Eine andere große Reform, die scheiterte
Wir wollen für einen Moment die Perspektive wechseln und der Frage nachgehen, ob wir aus dem Scheitern der Steinschen Reformen 1807-1813 in Preußen zur Auflösung der Standesschranken für unsere Gegenwart etwas lernen können.04 Uns geht es nicht um die Beschreibung dessen, wie es früher einmal war, sondern um ein informierendes Modell. Es kann für die Probleme der Gegenwart hilfreich sein zu sehen, an welchen Herausforderungen die Reformer früher gescheitert sind.

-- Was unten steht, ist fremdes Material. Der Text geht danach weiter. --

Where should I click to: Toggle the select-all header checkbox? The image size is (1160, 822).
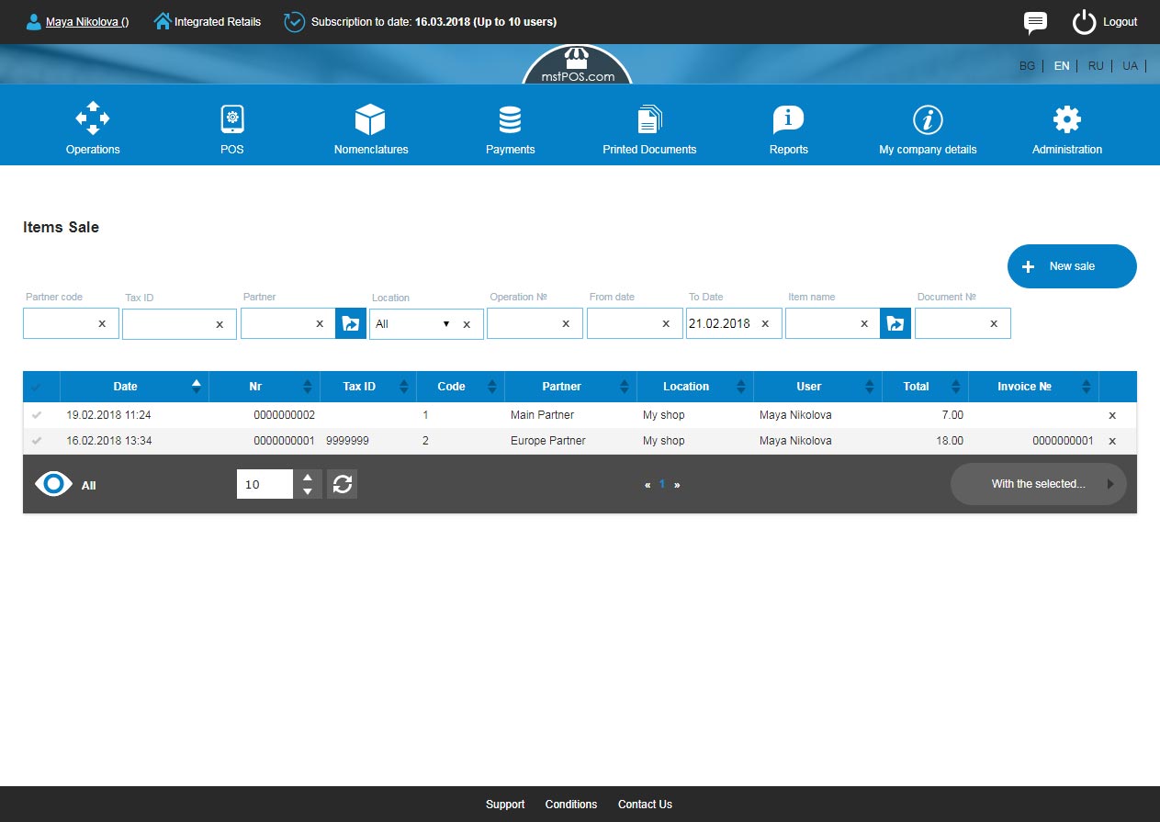pyautogui.click(x=37, y=387)
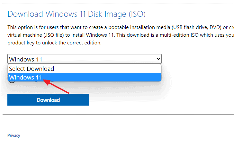Click the red arrow annotation pointing at Windows 11
234x141 pixels.
56,86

Golo Mann hat drei Gründe für das Scheitern der Reform des Freiherrn vom und zum Stein am Anfang des 19. Jahrhunderts in Preußen genannt. Der erste bestand darin, dass Stein nur für relativ kurze Zeit die Realisierung der Reform mit eigener Hand kontrollierte. Außerdem schien er ein ungestümer, eigenwilliger und bisweilen unvorsichtiger Mann gewesen zu sein, der sich auf der Flucht vor der Militärpolizei Napoleons befunden hatte. Diesen Aspekt können wir vernachlässigen. Schließlich ist Herr Habeck anlässlich der Verleihung des Börne-Preises 2023 dafür gelobt worden, dass die veränderte Wirklichkeit unserer Zeit in die reflektierte Erfahrung dieses Politikers eingeht.
Zweitens ging Steins Nachfolger Graf Karl August von Hardenberg an die Reformen mit einer anderen Einstellung und mit anderen Prioritäten heran. Hardenberg war die Entwicklung eines bürokratisch zentralisierten Kanzler-Regimes nach französischem Vorbild wichtiger als die Förderung jener „Nationalrepräsentation“, sprich politischen Beteiligung des Bürgertums.
Als wichtigsten Grund für das Scheitern der Reformen nennt Golo Mann jedoch, dass das Preußen der klar gegeneinander abgegrenzten Stände, das von Krone, Heer und grundbesitzendem Adel beherrschte, stärker und widerstandsfähiger war, als Stein und andere es sich vorgestellt hatten. In dem Maße, wie das alte Preußen wieder zu Kräften kam, wurden die Reformbestrebungen abgewürgt. Ludwig von der Marwitz, der damalige Führer der ostelbischen Grundbesitzer-Aristokratie, hatte gemahnt, es würde den Thron gefährden, Bevölkerungsgruppen wie den Bauern, die 1806 im Kampf gegen Napoleon weder Patriotismus noch Loyalität noch Disziplin bewiesen hätten, umfangreiche Freiheiten zu gewähren. Und die beabsichtigte Adelsreform schien bewusst darauf berechnet, die einzige Gesellschaftsklasse zu vernichten, auf die im Kampf gegen Anarchie und Materialismus Verlass war.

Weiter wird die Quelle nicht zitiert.